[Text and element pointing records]

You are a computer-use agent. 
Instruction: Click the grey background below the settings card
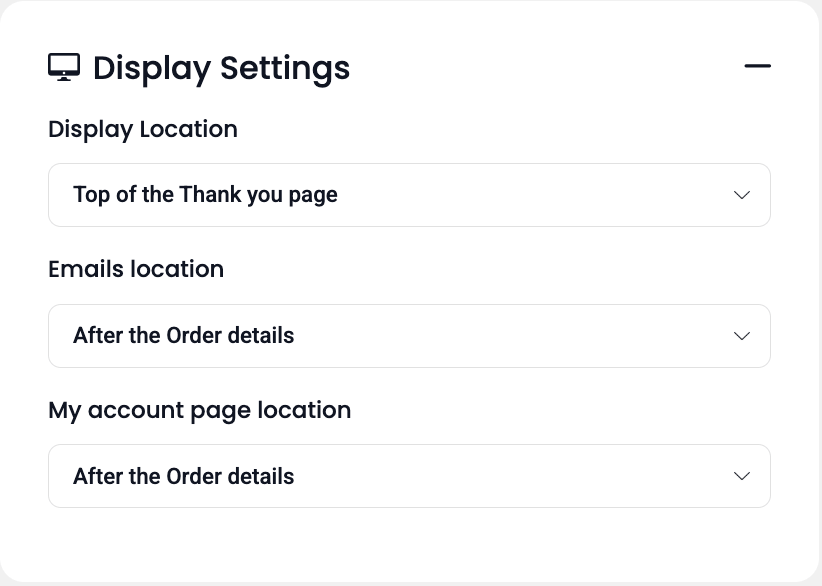click(x=409, y=584)
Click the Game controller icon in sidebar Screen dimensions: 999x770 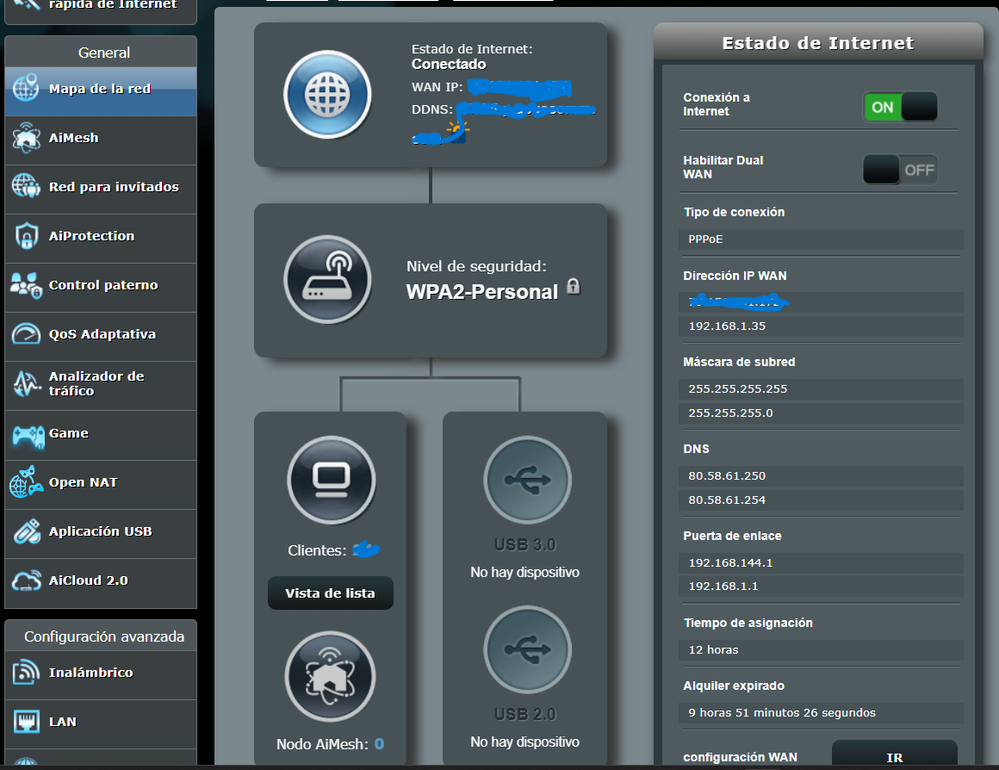coord(26,434)
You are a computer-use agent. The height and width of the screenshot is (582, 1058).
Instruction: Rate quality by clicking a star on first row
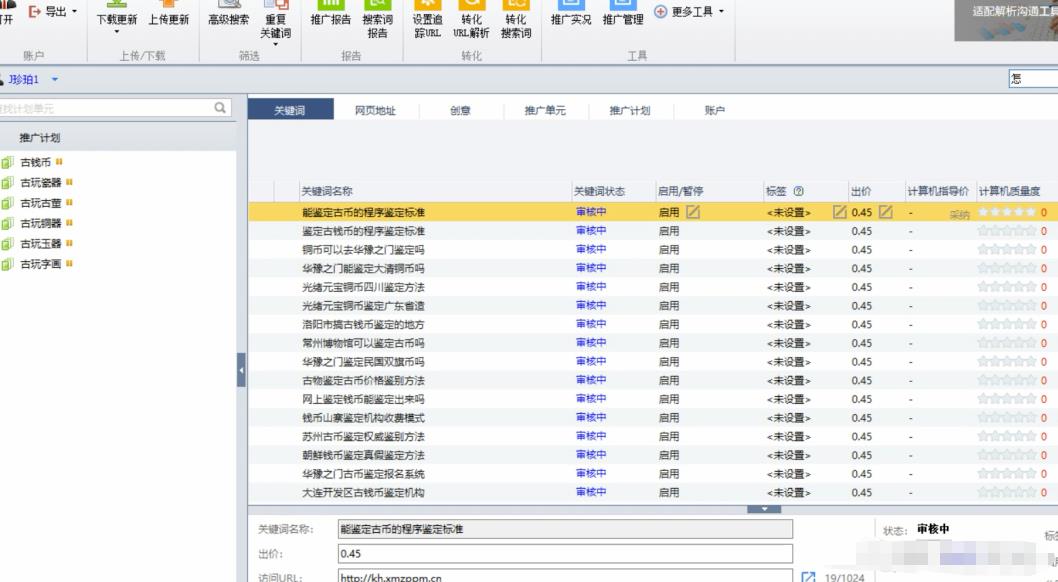(x=1007, y=211)
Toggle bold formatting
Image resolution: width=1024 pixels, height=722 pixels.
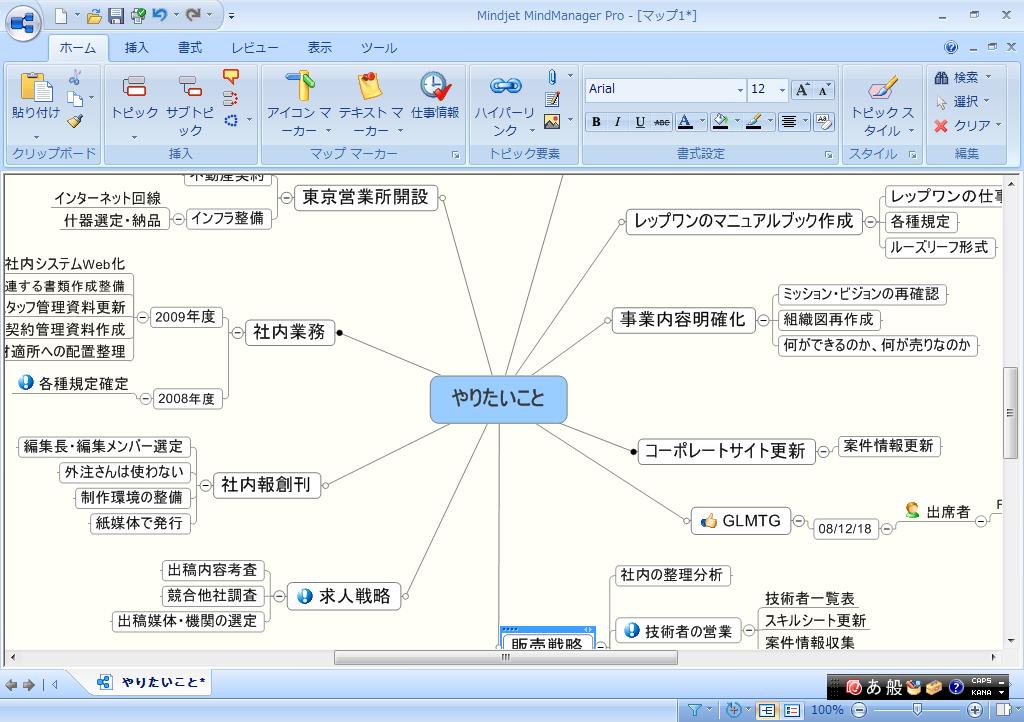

*WHAT TO WORK ON*:
Format the records as a Markdown table with the columns Row and Line, giving each line a row number and skipping blank lines. Begin at the line that contains "You are a computer-use agent. The" and stop at the end of the records, leaving the pictures out of the table.

*EXERCISE RESPONSE*:
| Row | Line |
|---|---|
| 1 | You are a computer-use agent. The height and width of the screenshot is (582, 1058). |
| 2 | Instruction: Rate quality by clicking a star on first row |
| 3 | (x=1007, y=211) |
| 4 | Toggle bold formatting |
| 5 | Image resolution: width=1024 pixels, height=722 pixels. |